**Directives**.
1. In the passage on fishing writing, what year did Gierach publish Trout Bum?
2. Retype the passage on fishing writing, starting at "Fishing has generated" and ending at "back, and enjoy.".
3. Write what comes next in the passage on fishing writing, picking up after its final sentence.

**Quoted passage**.
• • • • •

Trout Bum–John Gierach
Gierach is a worthy successor to Robert Traver as the sports’ premier storyteller and his early work, Trout Bum, is one of his best. A Colorado resident, Gierach published Trout Bum in 1986, popularizing that term in a book that has become a cult classic and is still my favorite among his prolific productions. In a series of short stories and tales he captures in a witty fashion the essence, delight, and sometimes comic nature of fly fishing. Since then he has published 19 other books in the same vein, one about every two-three years. His latest has just been released—Dumb Luck And The Kindness Of Strangers. All are good reads but are somewhat repetitive. One of my favorite fishing quips comes from an angler in one of Gierach’s tales, a definition of a fishing buddy: “Yeah he can be an a**hole, but we get along most of the time.” As an aside, Gierach probably has the most mispronounced last name among fishing authors. Variations include Gee-rack, Guy-rish, Guy-rack, etc. It’s Gear-ash from his own mouth in a musky fishing video that can be found on the web.
Fishing has generated more books and literature than any other sport, reflecting its long history and millions of practitioners. Perhaps as much as any genre of writing, fishing also has a surfeit of anthologies—a collection of stories by multiple authors in one book. Usually made up of short stories or brief excerpts from a book, anthologies are perfect when you only have a limited time to read a story or two and don’t feel like plunging into a book-length commitment. They are also a great way to introduce yourself to new writers and their works that you may decide are worth delving into. I discovered Jim Harrison in that way. I have listed three of my favorite anthologies below, each compiled by a noted author or publisher who is also an avid, accomplished angler. Get one, settle back, and enjoy.

• • • • •

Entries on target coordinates

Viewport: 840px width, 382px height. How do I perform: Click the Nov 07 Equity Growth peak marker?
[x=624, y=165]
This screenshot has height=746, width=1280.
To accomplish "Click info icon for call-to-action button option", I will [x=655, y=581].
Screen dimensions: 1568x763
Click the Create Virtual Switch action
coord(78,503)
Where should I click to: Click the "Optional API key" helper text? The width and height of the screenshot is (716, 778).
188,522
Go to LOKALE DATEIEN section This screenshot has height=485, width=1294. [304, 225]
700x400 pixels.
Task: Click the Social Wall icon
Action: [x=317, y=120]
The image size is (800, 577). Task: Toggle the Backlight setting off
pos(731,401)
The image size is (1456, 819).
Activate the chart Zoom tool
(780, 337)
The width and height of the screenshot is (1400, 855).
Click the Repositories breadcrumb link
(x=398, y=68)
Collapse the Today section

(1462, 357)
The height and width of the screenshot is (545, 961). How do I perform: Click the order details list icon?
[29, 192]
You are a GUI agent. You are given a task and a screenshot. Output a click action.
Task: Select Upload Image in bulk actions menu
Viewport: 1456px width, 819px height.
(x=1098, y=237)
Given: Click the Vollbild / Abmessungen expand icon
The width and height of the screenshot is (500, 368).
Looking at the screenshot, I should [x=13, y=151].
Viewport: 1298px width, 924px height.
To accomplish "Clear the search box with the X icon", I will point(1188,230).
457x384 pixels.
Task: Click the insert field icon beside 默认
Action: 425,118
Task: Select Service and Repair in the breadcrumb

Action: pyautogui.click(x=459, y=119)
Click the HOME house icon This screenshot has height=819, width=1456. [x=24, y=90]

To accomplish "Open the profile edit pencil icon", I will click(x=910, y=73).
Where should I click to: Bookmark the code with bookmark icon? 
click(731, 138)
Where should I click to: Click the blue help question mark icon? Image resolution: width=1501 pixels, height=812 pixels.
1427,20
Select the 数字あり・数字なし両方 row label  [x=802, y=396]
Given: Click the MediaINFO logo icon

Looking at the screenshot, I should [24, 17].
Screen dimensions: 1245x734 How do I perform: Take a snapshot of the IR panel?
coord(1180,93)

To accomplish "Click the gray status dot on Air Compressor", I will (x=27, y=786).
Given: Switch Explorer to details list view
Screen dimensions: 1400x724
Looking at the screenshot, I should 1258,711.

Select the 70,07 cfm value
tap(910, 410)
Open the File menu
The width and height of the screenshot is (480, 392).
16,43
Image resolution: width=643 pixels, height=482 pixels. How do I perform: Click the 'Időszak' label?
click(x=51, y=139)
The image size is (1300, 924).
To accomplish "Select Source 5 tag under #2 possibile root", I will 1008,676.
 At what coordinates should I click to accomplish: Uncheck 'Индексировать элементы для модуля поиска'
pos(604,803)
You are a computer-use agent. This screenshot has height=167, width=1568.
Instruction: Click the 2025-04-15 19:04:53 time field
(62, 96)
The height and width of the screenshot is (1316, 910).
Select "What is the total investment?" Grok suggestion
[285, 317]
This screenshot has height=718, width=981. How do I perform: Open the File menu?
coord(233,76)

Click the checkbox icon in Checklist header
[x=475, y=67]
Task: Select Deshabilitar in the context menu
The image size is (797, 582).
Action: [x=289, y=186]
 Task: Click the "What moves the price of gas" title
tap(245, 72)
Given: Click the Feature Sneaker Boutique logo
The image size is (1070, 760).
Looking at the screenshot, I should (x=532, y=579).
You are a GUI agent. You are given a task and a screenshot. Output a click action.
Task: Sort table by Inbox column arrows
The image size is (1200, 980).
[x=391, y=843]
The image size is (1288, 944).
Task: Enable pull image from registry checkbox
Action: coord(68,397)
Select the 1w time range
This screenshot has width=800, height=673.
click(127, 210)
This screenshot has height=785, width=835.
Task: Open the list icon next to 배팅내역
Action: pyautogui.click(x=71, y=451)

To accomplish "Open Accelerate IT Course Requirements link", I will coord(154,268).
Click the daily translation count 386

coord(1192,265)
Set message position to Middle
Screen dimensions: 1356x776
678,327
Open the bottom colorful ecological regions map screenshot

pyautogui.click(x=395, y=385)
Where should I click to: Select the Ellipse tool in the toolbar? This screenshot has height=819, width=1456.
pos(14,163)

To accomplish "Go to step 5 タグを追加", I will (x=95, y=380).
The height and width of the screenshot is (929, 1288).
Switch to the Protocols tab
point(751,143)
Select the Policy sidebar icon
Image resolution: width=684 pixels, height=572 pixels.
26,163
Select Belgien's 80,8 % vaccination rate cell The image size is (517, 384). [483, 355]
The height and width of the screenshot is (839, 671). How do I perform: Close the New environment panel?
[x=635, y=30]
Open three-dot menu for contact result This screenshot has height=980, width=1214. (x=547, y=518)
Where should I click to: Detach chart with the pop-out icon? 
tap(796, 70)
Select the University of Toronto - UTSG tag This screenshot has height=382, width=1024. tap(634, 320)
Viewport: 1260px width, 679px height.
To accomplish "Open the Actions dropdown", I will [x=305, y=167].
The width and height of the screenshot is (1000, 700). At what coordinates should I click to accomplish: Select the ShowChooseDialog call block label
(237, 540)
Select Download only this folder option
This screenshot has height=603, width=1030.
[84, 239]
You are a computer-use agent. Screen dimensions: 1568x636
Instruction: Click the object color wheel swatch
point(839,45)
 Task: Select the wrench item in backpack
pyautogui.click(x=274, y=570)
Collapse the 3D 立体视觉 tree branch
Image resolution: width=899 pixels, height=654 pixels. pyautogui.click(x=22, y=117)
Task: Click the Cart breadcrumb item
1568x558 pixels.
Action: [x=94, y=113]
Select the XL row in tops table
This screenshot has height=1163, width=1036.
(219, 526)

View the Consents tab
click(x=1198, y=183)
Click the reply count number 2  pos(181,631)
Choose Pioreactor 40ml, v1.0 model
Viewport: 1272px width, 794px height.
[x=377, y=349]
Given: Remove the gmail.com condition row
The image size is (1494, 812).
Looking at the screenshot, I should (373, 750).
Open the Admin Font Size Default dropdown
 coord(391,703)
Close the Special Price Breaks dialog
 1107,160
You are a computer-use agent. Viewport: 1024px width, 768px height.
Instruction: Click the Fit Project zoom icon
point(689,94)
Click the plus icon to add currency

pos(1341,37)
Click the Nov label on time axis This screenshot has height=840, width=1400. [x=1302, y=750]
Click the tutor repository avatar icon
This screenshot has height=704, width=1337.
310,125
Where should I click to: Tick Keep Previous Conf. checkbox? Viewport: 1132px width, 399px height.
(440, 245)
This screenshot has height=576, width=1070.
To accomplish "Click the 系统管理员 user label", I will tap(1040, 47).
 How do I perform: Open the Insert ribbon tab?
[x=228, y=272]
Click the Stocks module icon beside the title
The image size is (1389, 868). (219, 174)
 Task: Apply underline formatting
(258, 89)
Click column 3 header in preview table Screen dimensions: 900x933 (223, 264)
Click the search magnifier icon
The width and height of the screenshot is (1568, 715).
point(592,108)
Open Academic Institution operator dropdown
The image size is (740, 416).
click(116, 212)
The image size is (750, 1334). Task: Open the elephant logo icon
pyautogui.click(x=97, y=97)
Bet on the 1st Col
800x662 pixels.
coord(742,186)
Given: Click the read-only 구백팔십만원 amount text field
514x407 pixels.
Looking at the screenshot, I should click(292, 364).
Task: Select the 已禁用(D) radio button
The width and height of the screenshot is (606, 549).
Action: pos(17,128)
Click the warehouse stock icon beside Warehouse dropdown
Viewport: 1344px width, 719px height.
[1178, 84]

• • • • •

**Results of the tasks**.
1. 1986

2.
Fishing has generated more books and literature than any other sport, reflecting its long history and millions of practitioners. Perhaps as much as any genre of writing, fishing also has a surfeit of anthologies—a collection of stories by multiple authors in one book. Usually made up of short stories or brief excerpts from a book, anthologies are perfect when you only have a limited time to read a story or two and don’t feel like plunging into a book-length commitment. They are also a great way to introduce yourself to new writers and their works that you may decide are worth delving into. I discovered Jim Harrison in that way. I have listed three of my favorite anthologies below, each compiled by a noted author or publisher who is also an avid, accomplished angler. Get one, settle back, and enjoy.

3.
Fisherman’s Bounty/The Gigantic Book of Fishing Stories/Hook, Line, and Sinker—Nick Lyons
Perhaps more than any one person in the modern area, Nick Lyons is responsible for identifying and publishing gifted angling writers. Lyons was a college English professor and then an executive editor for Crown Publishers, a major press. He went on to create his own publishing company, Lyons Press, which has earned a deserved reputation as the leading publisher of quality fishing books. His first anthology and still one of the best is Fisherman’s Bounty which came out in 1970. It includes writings from historical figures like Izaak Walton as well as stories from modern day authors who changed the course of fly fishing with their books in the 1950s-60s like Ernest Schwiebert (Matching the Hatch), and Vincent Marinaro (In The Ring of The Rise). More recent anthologies like The Gigantic Book of Fishing Stories, which sports an incredible array of writers from Rudyard Kipling to Tom McGuane and John McPhee, and his latest, Hook, Line, and Sinker, carry on his tradition of wonderful anthologies.
Because of his tremendous impact on fly fishing literature, I am including this illuminating interview with Lyons from Fly Dreamers:
Fd: When did you start fly fishing? Can you tell us your memories from those days?
Nick: I had fished from before memory but I only started to fly fish seriously in my early 20s and was immediately mad for it. I had no instruction and found that I could not cast well when I threaded the line through the keeper ring. I fished in Michigan when I was in graduate school and caught nothing in the great AuSable. Back in NYC I fished a little club stream in New Jersey to which an army friend belonged–and finally began to get some fish, which made it all more worthwhile.
Fd: What are the reasons that made you start writing about fishing? What do you think drives people to do that?
Nick: I had been writing literary criticism but one day in my thirties I took a memorable trip to the Beaverkill with a remarkable new friend and immediately wrote “Mecca” and a little later “First Trout, First Lie” about a trout I had gigged in a small Catskill stream in mid-summer. FIELD & STREAM published them a few months later, my first writing about fishing. I loved the new “voice” I had found, so far from the heavy academic prose I had been writing.
Fd: How did you start working on publishing fly fishing books? How did you come across such great authors and works on the early days?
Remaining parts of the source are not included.